"Humbug!" cried Scrooge before he got a chance to spend the night practicing a little empathy, and that's the best word to sum up the current hue and cry about the demise of Christmas. While cars zoomed by with trees lashed to their roofs and worshipers crowded the pews to listen as John the Baptist prepared the way, a wave of organized outrage suggested that Christmas is being driven out of existence. Who killed it? Liberal orthodoxy, secular humanism. Whenever people start throwing around science-fair phrases it's a bet that they want their opinions to sound inviolate because they are not.
So the silly annual examples are trotted out, the schools that censor Christmas carols, the townships that insist that the evergreen decorated with lights is a holiday tree. No one searches his soul about how we came to this pass. It has little to do with separation of church and state or liberal politics and everything to do with the way the blunt cudgel of Christianity has been heedlessly used, the tyranny of the majority. After years of Jewish parents' sitting through school concerts listening to the words "It is the night of our dear savior's birth," maybe oversensitivity was inevitable, since any other kind of sensitivity had been in short supply.
From the trials of witches in Salem to the talking-head evangelists of the present day, we have a rich tradition of faith-based bullying in this country (my emphasis). "The fact is, 96 percent of us celebrate Christmas," said a representative of a swat team of lawyers organized "to serve the body of Christ" by orchestrating challenges to inadequate public celebration. Humbug. One study estimates roughly 75 percent of Americans are Christian; the rest are Jewish, Muslim, Buddhist, agnostics. "We must never allow our children to forget that this is a Christian nation," Jerry Falwell recently said from the pulpit. Humbug. Two out of three Americans in one poll said they oppose any attempt to make it so by constitutional amendment.
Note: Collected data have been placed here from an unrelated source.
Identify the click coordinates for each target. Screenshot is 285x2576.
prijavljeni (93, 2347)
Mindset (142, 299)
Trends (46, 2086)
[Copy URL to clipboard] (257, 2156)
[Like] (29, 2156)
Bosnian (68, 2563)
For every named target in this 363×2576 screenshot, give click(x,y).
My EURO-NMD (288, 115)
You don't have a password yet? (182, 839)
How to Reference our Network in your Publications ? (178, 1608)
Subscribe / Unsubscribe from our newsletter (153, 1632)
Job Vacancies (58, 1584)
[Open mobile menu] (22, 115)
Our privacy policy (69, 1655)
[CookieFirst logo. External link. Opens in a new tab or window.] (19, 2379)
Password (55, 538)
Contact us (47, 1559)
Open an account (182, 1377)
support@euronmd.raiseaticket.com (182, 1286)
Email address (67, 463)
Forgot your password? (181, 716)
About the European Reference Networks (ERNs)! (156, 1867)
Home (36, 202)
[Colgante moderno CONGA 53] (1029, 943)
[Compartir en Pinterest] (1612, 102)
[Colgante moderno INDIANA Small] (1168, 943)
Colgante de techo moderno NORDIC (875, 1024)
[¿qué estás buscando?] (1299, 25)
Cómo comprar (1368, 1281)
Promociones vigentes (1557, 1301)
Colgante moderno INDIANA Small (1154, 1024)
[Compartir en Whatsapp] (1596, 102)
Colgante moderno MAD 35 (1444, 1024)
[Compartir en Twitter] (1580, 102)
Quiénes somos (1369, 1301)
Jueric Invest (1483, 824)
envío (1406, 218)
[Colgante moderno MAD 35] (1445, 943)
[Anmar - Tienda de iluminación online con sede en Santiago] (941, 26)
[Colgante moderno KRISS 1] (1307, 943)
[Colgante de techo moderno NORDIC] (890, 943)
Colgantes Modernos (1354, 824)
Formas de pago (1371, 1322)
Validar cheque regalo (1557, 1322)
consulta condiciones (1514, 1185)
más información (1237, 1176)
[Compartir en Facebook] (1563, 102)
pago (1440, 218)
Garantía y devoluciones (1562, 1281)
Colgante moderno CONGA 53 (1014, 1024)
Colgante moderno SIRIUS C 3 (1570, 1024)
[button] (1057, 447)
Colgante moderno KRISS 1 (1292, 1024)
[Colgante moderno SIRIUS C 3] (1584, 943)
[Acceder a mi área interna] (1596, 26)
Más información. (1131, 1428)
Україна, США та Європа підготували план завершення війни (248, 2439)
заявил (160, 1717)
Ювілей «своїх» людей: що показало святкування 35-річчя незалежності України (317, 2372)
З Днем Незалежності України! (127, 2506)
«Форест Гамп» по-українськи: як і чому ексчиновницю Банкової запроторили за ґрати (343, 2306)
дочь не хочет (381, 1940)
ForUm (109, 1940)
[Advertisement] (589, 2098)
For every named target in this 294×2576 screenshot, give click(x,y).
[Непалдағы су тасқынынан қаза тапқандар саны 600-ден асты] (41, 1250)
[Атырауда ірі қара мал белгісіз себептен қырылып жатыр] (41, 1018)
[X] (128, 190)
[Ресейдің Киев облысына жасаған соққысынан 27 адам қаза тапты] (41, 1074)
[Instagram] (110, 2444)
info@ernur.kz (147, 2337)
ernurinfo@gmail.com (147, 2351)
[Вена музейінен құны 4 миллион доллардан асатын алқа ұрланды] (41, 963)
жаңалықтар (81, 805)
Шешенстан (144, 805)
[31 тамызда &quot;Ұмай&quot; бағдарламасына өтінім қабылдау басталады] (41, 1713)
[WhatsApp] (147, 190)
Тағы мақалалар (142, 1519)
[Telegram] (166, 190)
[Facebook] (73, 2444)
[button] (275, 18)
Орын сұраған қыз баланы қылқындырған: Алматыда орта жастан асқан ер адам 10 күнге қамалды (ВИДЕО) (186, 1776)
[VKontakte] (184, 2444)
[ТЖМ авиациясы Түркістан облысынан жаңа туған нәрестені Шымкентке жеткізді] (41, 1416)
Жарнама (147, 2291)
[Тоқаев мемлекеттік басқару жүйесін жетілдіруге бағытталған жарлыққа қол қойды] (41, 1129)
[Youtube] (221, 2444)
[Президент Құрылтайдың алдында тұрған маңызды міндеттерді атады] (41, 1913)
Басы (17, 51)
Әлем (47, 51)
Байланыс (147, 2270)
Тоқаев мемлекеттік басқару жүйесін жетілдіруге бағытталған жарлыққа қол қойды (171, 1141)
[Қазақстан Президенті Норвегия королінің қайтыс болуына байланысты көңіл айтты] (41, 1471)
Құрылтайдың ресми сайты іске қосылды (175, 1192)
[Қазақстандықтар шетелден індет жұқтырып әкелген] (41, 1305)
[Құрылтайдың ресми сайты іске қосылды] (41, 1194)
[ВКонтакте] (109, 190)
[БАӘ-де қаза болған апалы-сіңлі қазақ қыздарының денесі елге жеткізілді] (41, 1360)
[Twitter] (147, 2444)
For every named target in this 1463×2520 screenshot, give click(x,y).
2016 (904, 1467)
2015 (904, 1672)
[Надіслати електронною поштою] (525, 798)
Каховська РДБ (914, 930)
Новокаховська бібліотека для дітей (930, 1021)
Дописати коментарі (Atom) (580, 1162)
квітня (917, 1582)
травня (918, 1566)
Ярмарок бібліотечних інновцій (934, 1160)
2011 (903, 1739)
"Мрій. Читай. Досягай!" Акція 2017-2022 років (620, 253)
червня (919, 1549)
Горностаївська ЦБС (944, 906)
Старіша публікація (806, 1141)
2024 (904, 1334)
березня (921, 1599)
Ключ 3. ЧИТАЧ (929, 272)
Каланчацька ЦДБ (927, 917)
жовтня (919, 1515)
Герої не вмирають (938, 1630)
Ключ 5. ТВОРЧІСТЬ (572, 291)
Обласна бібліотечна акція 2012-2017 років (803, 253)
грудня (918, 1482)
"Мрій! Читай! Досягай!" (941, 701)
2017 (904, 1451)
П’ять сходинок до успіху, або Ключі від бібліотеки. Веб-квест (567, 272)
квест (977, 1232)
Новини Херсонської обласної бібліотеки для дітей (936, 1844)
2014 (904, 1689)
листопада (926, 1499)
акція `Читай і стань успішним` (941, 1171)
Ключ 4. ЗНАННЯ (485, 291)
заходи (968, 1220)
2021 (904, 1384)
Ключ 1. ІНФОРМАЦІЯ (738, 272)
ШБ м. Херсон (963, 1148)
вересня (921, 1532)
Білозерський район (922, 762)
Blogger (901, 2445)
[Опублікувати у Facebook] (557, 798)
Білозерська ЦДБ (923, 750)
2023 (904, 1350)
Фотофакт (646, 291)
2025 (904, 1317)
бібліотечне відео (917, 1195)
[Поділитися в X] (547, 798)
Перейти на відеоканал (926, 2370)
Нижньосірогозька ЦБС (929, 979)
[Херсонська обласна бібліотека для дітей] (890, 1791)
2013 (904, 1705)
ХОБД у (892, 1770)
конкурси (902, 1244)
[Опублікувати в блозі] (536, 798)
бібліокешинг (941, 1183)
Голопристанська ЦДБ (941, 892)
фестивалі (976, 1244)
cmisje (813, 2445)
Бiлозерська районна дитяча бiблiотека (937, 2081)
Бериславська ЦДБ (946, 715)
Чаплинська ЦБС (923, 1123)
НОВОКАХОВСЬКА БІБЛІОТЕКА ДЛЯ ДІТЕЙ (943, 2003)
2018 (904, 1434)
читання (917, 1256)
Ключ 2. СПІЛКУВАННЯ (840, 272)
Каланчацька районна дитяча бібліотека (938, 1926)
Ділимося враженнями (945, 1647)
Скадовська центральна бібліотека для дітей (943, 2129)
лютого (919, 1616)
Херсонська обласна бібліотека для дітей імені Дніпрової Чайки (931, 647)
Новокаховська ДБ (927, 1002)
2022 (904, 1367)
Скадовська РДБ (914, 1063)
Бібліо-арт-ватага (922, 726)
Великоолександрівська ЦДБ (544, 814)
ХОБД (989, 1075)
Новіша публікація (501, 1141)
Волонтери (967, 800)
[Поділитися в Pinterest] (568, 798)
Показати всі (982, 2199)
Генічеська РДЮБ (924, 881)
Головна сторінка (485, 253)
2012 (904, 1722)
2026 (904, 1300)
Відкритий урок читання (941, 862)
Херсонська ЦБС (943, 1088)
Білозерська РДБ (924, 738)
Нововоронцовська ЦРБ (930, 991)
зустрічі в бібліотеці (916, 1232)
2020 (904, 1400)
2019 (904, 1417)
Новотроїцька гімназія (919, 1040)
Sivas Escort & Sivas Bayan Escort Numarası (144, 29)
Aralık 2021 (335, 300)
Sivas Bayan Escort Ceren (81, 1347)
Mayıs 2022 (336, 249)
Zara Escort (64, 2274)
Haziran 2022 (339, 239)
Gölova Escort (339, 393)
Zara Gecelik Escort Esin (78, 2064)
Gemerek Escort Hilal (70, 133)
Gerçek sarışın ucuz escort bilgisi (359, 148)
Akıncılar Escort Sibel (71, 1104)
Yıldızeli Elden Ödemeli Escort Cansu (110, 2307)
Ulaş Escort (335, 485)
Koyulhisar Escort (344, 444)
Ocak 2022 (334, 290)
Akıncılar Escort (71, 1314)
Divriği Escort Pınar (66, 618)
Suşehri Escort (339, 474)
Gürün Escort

Christmas is being observed exactly where it ought to be, at homes, in our hearts, among friends and families. The modern movement to exhibit it in town squares and mall food courts is precisely what has led to the secularization of one of our most solemn holy days. That's why some Jewish leaders have been uncomfortable with reducing the Chanukah menorah to a dueling religious symbol, paired with a Christmas tree for the sake of equal time. Faith is not a photo op.
So if people are really worried about keeping Christ in Christmas, they might personally exhibit tolerance and charity, kindness and generosity. It is the ultimate exercise of style over substance to whine about the absence of "O Holy Night" at public events. The real point is in taking the lyrics to heart: "Truly he taught us to love one another/His law is love and his gospel is peace." And if saying "Happy Holidays" rather than "Merry Christmas" offers someone who is not of your faith more comfort and joy—well, 'tis the season for both.
I like her sentiment, but I am finding it a real challenge to exhibit "tolerance and charity, kindness and generosity" to a certain 51% of the American people right now. Fuck 'em.